- Kelsey Hawes
Idaho Gov. C.L. "Butch" Otter's proposed Primary Care Access Program—dubbed "Ottercare" by critics—ran into its first detour Monday morning when an Idaho Senate panel refused to hear a plan to fund PCAP with the state's tobacco settlements dollars.
During his State of the State address, which kicked off the 2016 legislative session, Otter said his proposal addressed Idaho's so-called "Medicaid gap" by paying health care providers $32 per month per person who isn't eligible for Medicaid to offset basic care.
Those Idahoans who fall in the gap make too little to qualify for tax breaks to help pay for insurance on the state-run exchange but too much to receive Medicaid assistance.
Detractors argued the approximate $30 million annual plan didn't do nearly enough for the estimated 78,000 Idahoans who have fallen into the coverage gap because the proposal did not include prescriptions, many X-rays or behavioral health services.
Last week, the Idaho House Health and Welfare Committee agreed to schedule a public hearing on the proposal but, Monday morning, the Idaho Senate State Affairs Committee nixed a hearing on a proposal to partially fund Ottercare with dollars from the Millennium Fund. The proposal went down in an 8-6 vote. House Health and Welfare Chairman Fred Wood (R-Burley) said he feared Otter's PCAP proposal was at risk of lingering at the Legislature "for weeks" without a funding mechanism.

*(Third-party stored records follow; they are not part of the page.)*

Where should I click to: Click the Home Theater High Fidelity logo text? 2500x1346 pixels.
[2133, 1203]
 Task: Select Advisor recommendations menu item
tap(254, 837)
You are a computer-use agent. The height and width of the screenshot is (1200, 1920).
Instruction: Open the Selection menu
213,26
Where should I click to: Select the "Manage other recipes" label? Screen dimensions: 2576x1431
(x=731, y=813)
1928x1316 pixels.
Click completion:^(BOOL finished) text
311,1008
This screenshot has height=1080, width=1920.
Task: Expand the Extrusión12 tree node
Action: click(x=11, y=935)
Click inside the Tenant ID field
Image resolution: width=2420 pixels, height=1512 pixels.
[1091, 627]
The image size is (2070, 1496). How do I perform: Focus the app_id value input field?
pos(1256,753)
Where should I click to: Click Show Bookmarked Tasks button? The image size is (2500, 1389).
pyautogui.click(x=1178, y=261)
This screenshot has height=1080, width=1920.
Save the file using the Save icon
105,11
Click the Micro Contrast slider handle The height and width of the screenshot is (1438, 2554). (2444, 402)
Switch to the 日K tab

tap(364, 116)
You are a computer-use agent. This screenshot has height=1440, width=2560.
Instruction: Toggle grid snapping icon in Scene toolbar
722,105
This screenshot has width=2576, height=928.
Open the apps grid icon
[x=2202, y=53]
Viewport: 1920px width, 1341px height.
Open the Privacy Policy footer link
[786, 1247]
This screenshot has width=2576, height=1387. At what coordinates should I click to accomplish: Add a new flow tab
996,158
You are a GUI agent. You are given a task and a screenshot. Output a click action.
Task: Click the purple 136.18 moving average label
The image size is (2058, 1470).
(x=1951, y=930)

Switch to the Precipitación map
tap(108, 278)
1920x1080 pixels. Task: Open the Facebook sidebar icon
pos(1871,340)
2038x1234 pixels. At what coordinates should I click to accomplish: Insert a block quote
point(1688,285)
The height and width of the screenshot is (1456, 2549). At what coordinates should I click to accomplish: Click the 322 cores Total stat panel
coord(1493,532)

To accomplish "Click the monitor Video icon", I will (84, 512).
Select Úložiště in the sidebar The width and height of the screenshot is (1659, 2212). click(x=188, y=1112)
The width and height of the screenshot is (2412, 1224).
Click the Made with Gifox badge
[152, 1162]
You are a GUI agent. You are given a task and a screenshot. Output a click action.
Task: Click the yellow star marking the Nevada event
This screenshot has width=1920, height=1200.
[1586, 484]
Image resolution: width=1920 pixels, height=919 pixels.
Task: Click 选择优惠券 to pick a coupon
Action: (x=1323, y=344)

Meanwhile, Moscow Democratic Sen. Dan Schmidt has introduced two alternative proposals: one a full expansion of Idaho Medicaid to adults earning up to 138 percent of the poverty level, and a second to expand Medicaid to the 100 percent federal poverty level. Both of Schmidt's proposals would be tied to the Affordable Care Act and would use matching federal dollars.